Dear Claire: What is a 1031 Exchange?
Navigating 1031 Exchanges: Understanding the Basics of Tax-Deferred Property Transactions
I’m talking to you today because you’ve had a lot of questions about 1031 exchanges. The quick explanation is that a 1031 exchange is a way to sell a property, not pay capital gains taxes on it, and buy another investment property. There are a million (and I’m not even exaggerating) rules about doing this so it is super important that you talk to a CPA or and an exchanger. I can make great recommendations for both. There are a couple of very simple rules that you should know. If you’re selling a 5-lex or 30-plex or a 100-plex, you can exchange into a land, a property (like a house), or another 100-plex. Like property for like property – and that pretty much just means any real estate. You cannot live in it. It has to be an investment property when you sell it and then an investment property that you purchase. That gives you an advantage in avoiding a huge amount of capital gains tax. The federal capital gains tax is 15%, at least, and then Oregon has a capital gains tax of an additional 9%. To make the numbers easy, a $100k hundred grand on a sale, you’re going to pay $24,000 in capital gains tax, and that actually is probably way more because they are bunch of other things you have to recapture.
In short, if you have an investment property, you should talk to an agent that has this type of experience before you sell it. If you put it into contract that you’re selling your four-plex and then you close, if that money comes anywhere close to your hands you cannot exchange. So it’s a big deal. I’ve had people call me two days before closing and it’s a nightmare, but we can make it happen, but don’t let it close because you can’t turn back the clock.
You may not consider yourself an investor.
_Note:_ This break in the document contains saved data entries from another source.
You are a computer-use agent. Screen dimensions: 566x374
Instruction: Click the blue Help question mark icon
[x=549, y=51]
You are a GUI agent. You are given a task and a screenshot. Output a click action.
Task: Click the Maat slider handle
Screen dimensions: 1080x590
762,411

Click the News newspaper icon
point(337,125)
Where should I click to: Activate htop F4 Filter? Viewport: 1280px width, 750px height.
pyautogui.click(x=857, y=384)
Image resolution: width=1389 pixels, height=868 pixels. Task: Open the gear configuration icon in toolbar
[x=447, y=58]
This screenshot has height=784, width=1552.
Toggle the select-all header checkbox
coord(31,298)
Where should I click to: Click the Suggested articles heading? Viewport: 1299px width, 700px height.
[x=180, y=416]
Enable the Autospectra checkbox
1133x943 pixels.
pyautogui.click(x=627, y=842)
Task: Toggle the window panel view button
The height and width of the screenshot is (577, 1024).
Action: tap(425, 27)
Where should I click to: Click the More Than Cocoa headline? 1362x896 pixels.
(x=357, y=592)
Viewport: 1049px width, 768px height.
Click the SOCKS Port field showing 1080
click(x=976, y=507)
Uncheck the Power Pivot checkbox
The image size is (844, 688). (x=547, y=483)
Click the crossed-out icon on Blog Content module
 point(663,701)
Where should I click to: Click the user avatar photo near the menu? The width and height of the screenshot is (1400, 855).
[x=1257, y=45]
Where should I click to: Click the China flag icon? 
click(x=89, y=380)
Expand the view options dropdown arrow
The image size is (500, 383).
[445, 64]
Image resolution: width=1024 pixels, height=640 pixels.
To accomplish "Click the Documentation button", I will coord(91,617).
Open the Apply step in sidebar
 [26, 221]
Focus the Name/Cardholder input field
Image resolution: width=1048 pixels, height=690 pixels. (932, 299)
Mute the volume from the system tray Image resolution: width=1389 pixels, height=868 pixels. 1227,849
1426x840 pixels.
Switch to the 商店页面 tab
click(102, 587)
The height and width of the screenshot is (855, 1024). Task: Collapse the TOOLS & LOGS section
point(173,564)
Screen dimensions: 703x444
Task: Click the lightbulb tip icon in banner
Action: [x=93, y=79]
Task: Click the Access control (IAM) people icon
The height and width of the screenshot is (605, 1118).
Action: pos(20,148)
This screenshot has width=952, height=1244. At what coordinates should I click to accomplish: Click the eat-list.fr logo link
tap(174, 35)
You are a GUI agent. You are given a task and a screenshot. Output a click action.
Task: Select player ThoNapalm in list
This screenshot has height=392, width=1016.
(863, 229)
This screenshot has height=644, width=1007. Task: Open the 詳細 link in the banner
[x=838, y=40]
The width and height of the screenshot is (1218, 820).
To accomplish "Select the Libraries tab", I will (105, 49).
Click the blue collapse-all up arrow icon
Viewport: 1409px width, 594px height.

Maybe you’re in a situation where “I bought a house when I was single, and then me and my partner we bought a second house together. Then we made my first house a rental and I want to sell it now, or a few years down the road”, you need to call me because you might have serious tax repercussions that you didn’t consider and it might make sense for you to become a landlord – not just on a single-family home, but like with multiple properties.
It can be super complicated and I’m happy to talk you through it. It’s the IRS, and tax law is very hard to understand. We have people that can help. I will look forward to talking to you next Tuesday. Take care.